Description of the task: Copy only the lines between the one containing "Viewport: 606px width, 1568px" and the end of the records, both included, leaving out pictures.

Data records START

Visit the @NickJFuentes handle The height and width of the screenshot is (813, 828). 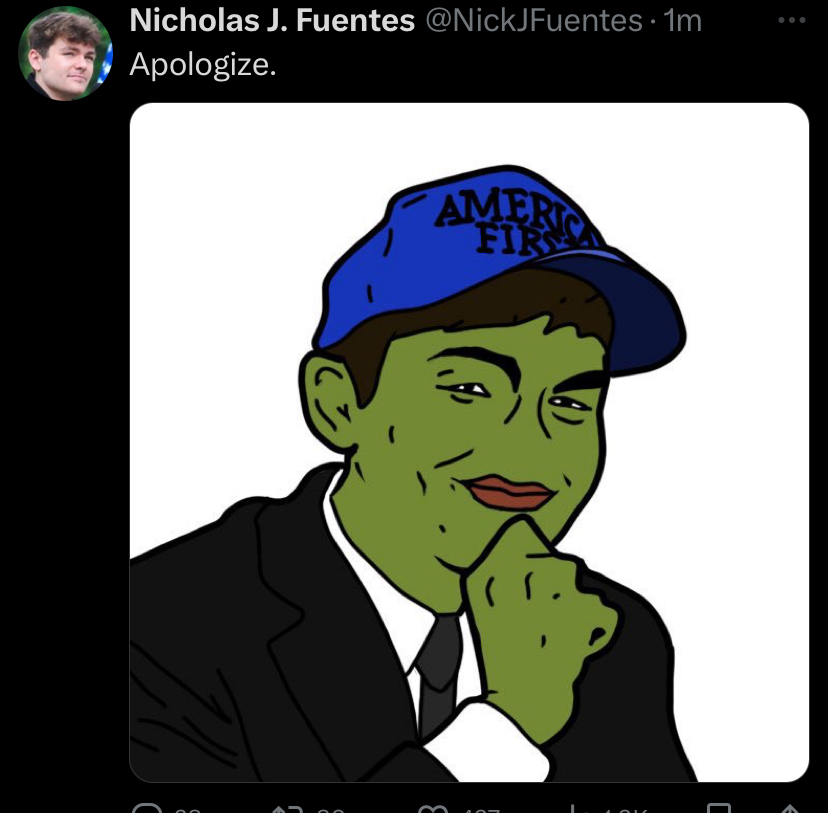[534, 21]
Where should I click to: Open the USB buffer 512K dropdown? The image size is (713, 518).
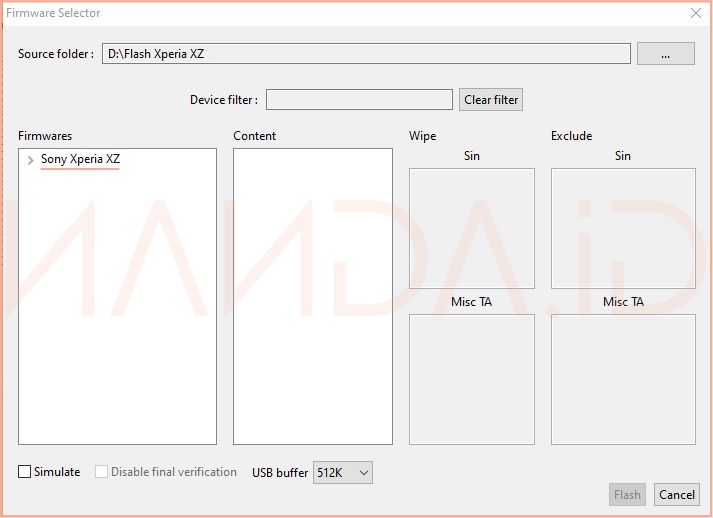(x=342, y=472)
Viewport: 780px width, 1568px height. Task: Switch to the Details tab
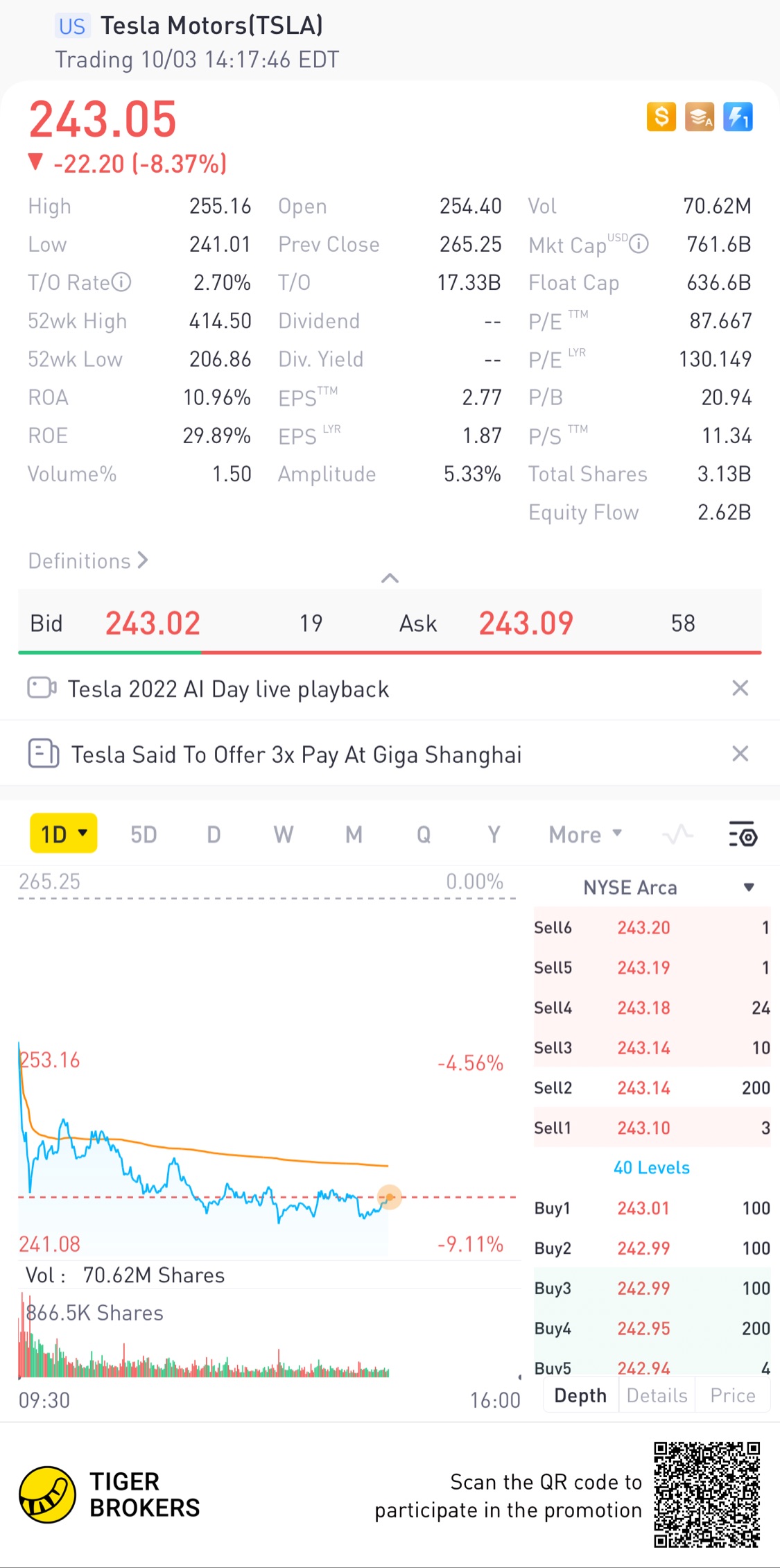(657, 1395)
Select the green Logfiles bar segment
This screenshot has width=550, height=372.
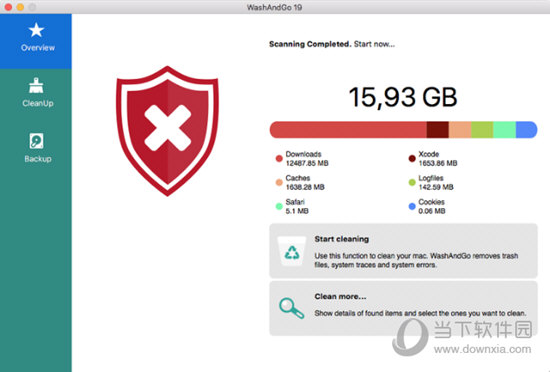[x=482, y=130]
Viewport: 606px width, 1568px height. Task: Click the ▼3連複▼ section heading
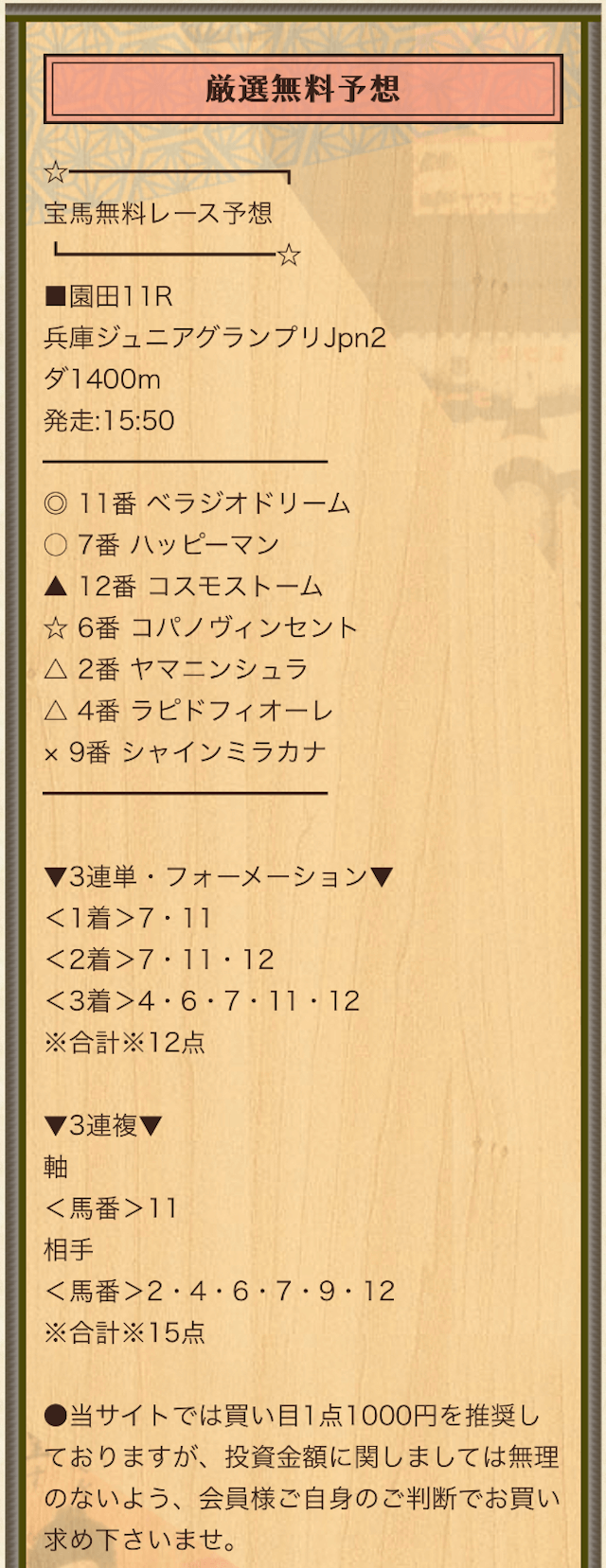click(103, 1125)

Data records END

Response:
Viewport: 606px width, 1568px height. Task: Click the ▼3連複▼ section heading
click(103, 1125)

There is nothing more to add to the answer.